October 27, 2023
With the federal government raising the bar for organic certification beginning next March, a session at this year’s Organic Grower Summit will seek to help producers and handlers navigate the changing regulatory landscape.
A panel discussion titled “The SOE Deadline Looms – Are You Ready?” will open the sixth annual summit Nov. 29-30 at the Hyatt Regency Monterey Hotel and Spa in Monterey.
The nearly 2-hour presentation will revolve around the Strengthening Organic Enforcement Rule finalized by the USDA’s National Organic Program earlier this year. The rule beefs up certification requirements throughout the supply chain, with a compliance deadline set for March 19, 2024.
The rule is intended to safeguard confidence in organic products and minimize fraud throughout the industry, California Certified Organic Farmers explains. The changes in the regulations are “significant,” said Bianca Kaprielian, the founder and CEO of Reedley, Calif.-based Fruit World and a session panelist.
“The intent to minimize organic fraud is appreciated; at the same time, we see the challenges it will present to growers, buyers, and sellers of organic produce,” Kaprielian said. She added that Fruit World – which grows organic citrus, grapes and stone fruit as well as conventional fruit – is working to come into compliance by March, which is near the end of winter citrus season.
“Our hope is that we can help other farmers navigate these changes, too,” she said.
Kaprielian will be joined on the panel by Jennifer Tucker, deputy administrator at National Organic Program; April Vasquez, Chief Certification Officer for CCOF; Meredith Kiser, Compliance Director at Heath & Lejeune; and Theojary Crisantes, Chief Operating Officer at Wholesum Family Farms.
The discussion will be moderated by John Foster, chief operating officer at Wolf & Associates and a former member of the National Organic Standards Board.
Foster and others in the organic industry say the SOE is the most significant change since regulations were implemented 20 years ago.
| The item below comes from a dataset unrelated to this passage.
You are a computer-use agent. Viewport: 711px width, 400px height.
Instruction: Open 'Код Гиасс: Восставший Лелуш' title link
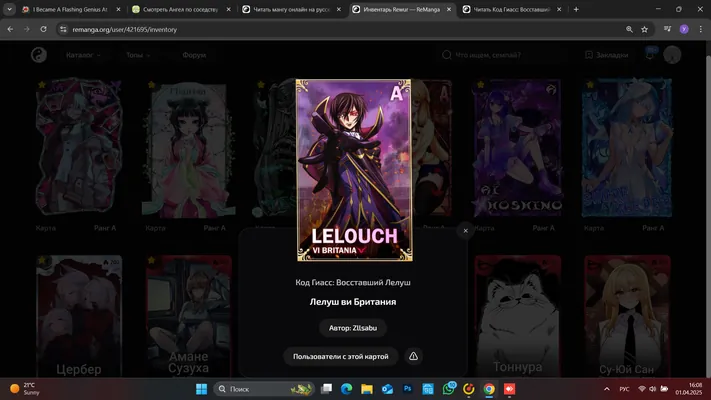click(353, 282)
The rule focuses on improving farm-to-market traceability, increasing import oversight authority, and providing robust enforcement, according to USDA.
Key updates include:
Requiring certification of more of the businesses, like brokers and traders, at critical links in organic supply chains.
Requiring NOP Import Certificates for all organic imports.
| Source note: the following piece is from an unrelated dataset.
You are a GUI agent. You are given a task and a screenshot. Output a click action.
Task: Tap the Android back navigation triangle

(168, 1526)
Requiring organic identification on nonretail containers.
Increasing authority for more rigorous on-site inspections of certified operations.
Requiring uniform qualification and training standards for organic inspectors and certifying agent personnel.
Requires standardized certificates of organic operation.
Requires additional and more frequent reporting of data on certified operations.
Creates authority for more robust recordkeeping, traceability practices, and fraud prevention procedures.
Specifies certification requirements for producer groups.
The rule may affect USDA-accredited certifying agents; organic inspectors; certified organic operations; operations considering organic certification; businesses that import or trade organic products; and retailers that sell organic products, the USDA explains.
“Mandatory changes are coming for the certification of brokers and traders for every imported organic product and for qualifications of inspectors and certification staff,” Foster said. “This panel of industry leaders will provide operational and administrative details, showing attendees how to steer clear of bureaucratic potholes and ensure there are no disruptions to the supply chain.”
The session at 8 a.m. Nov. 29 will kick off a robust educational program for the Organic Grower Summit, which will include two days of talks and a Grower of the Year presentation to organic producer Rod Braga of the Soledad, Calif.-based Braga Fresh.
Pest management, producer challenges and technical advances will be key discussion topics at the summit, which will feature a keynote session on the state of organic production and a trade show with exhibits related to soil amendments, ag technology, food safety and equipment.
Registration for OGS is open; cost is $495 for general attendees, $395 for Western Growers and California Certified Organic Farmers members, or $295 for Nov. 30 only. Visit www.organicgrowersummit.com.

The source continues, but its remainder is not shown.